Alla fine si è chiuso l’appello del maxi-processo ai No Tav e mi ritrovo con una condanna a due anni a cui si andrà ad aggiungere una somma di denaro più elevata del reddito annuo della maggior parte delle persone che conosco. C’è chi ha avuto condanne più pesanti, chi meno e chi è stato assolto (a dir la verità pochi). Hanno detto che andavamo condannati perché non abbiamo mostrato segni di pentimento. Di conseguenza non si sono neanche impegnati granché a dimostrare quali siano state effettivamente le nostre condotte materiali. I fatti sono stati sostituiti dai fantasmi: l’opposizione ad una decisione dello Stato (presa da chi? Quando? chi è lo Stato?), il pericolo di escalation di violenza a.k.a le FARC in Val Susa (…), la Libera Repubblica della Maddalena, pericolosa perché “territorio sottratto al controllo dello stato”. Il maxi-processo è stato caricato più che altro di valore simbolico e politico: andavamo condannati per intimorire, per dimostrare a tutti che ribellarsi non è consentito – o, almeno, non tanto da rischiare di cambiare effettivamente le cose. D’altronde, con il TAV, non si parla di bruscolini, ma di miliardi di euro di denaro pubblico da spartirsi: non è un tema su cui vogliono che una popolazione determinata e ben informata possa mettere bocca.

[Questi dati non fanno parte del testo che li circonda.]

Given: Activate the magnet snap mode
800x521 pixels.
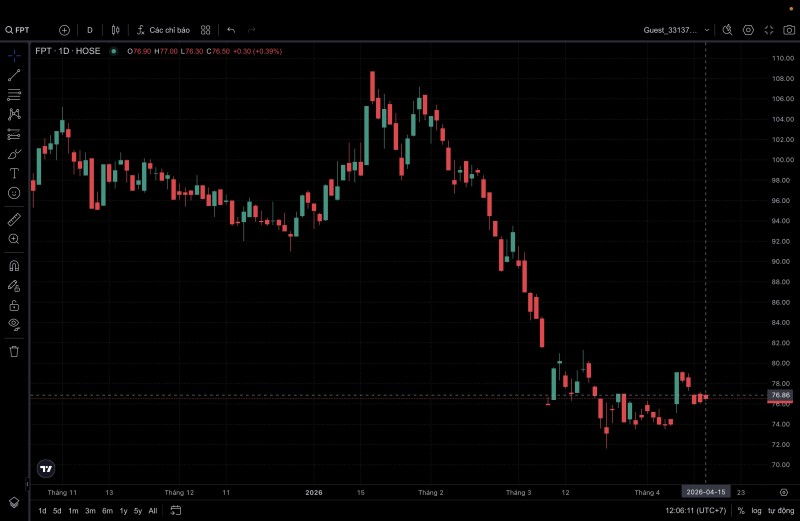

Non mi sono pentito – non ci siamo pentiti – di niente. Se ripenso alle due grandi giornate messe sotto accusa durante questo processo, se guardo al passato, al presente e al futuro del movimento No Tav non posso che essere orgoglioso di averne condiviso una parte, anche quando diventa più difficile. Perché è proprio questo che ha dato veramente fastidio ai magistrati, ai politici e tutta la banda loro. Avrebbero voluto insegnarci, con anni di carcere, chi tra di noi è tra i cattivi (e i cattivissimi), chi tra i buoni. Eppure noi ci riconosciamo tra pari in una comunità in lotta, saldando dei legami che sono più forti delle loro condanne. Avrebbero voluto insegnarci a badare ai fatti nostri, a pensare esclusivamente alla nostra sopravvivenza individuale, a non alzare lo sguardo oltre la fatica quotidiana di sopravvivere tra lavoro e sfighe varie, a rimanere atomi solitari in competizione tra di loro. Perché le decisioni, quelle che influenzano la vita di tutti, le prendono altri, possibilmente senza discussioni. Eppure abbiamo scoperto che, insieme, possiamo mettere in crisi quei meccanismi del potere che siamo stati abituati a subire nell’impotenza. Abbiamo scoperto la bellezza e la profonda dignità di mettere il nostro tempo, le nostre capacità e, all’occorrenza, la nostra libertà al servizio di qualcosa più grande di noi: qualcosa che va costruito insieme, qualcosa per cui bisogna lottare.

Questa condanna me la porterò con orgoglio e dignità. Ne è valsa la pena.